What this task involves
Write out all the lines below again, requests included, adjusting every coordinate in the answers by -33 and leaving the numbers in the requests as they are. Omit the pictures from your answer.

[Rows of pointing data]

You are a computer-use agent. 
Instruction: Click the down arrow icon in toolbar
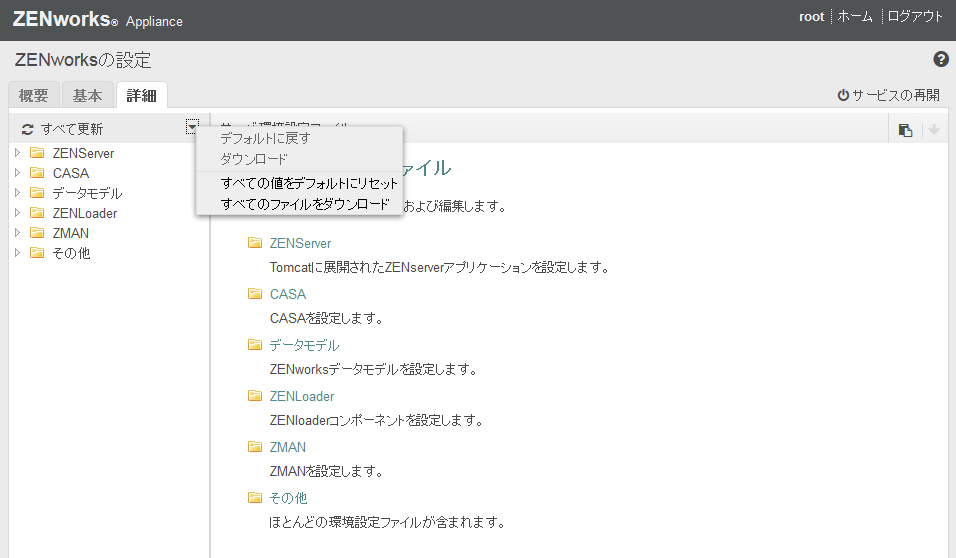point(934,129)
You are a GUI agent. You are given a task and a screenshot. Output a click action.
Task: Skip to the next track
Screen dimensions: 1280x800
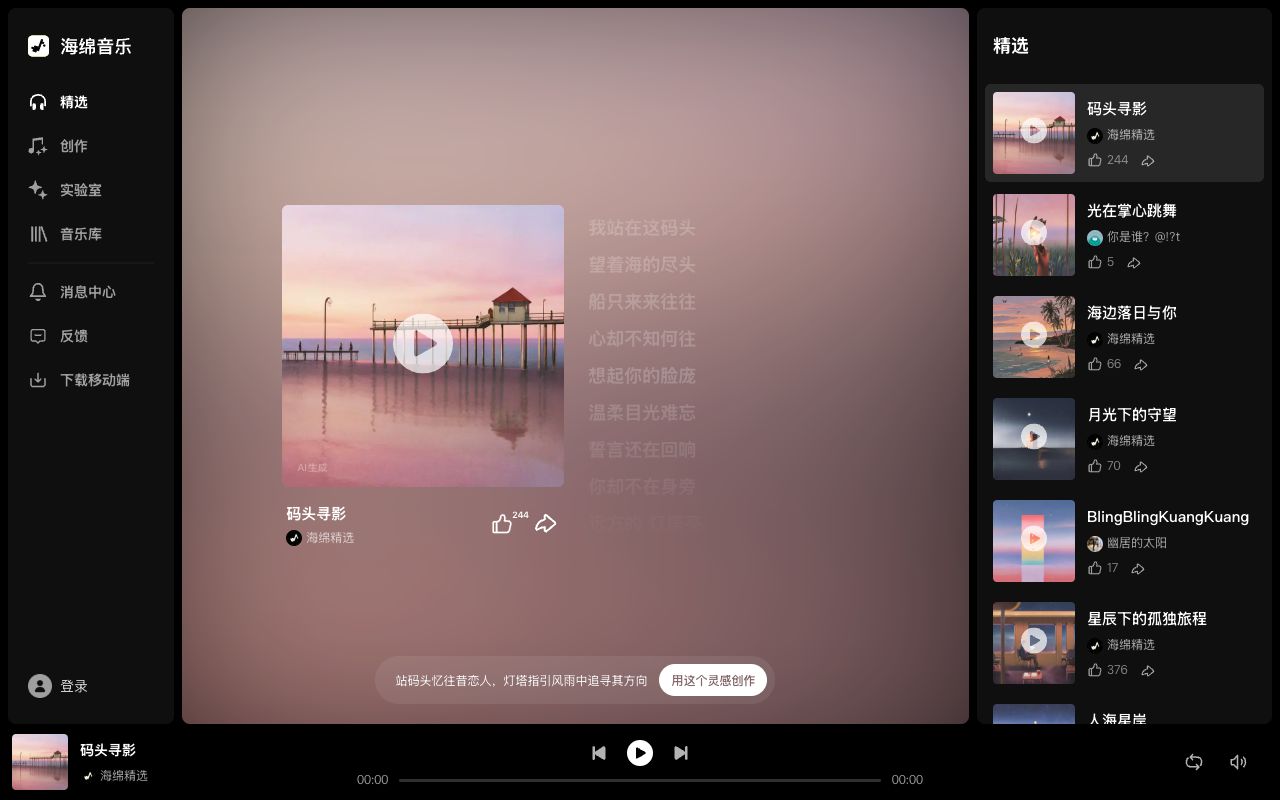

Task answer
You are a computer-use agent. 
Instruction: Click the down arrow icon in toolbar
point(901,96)
You are a GUI agent. You are given a task and a screenshot. Output a click action.
Task: Skip to the next track
Screen dimensions: 1280x800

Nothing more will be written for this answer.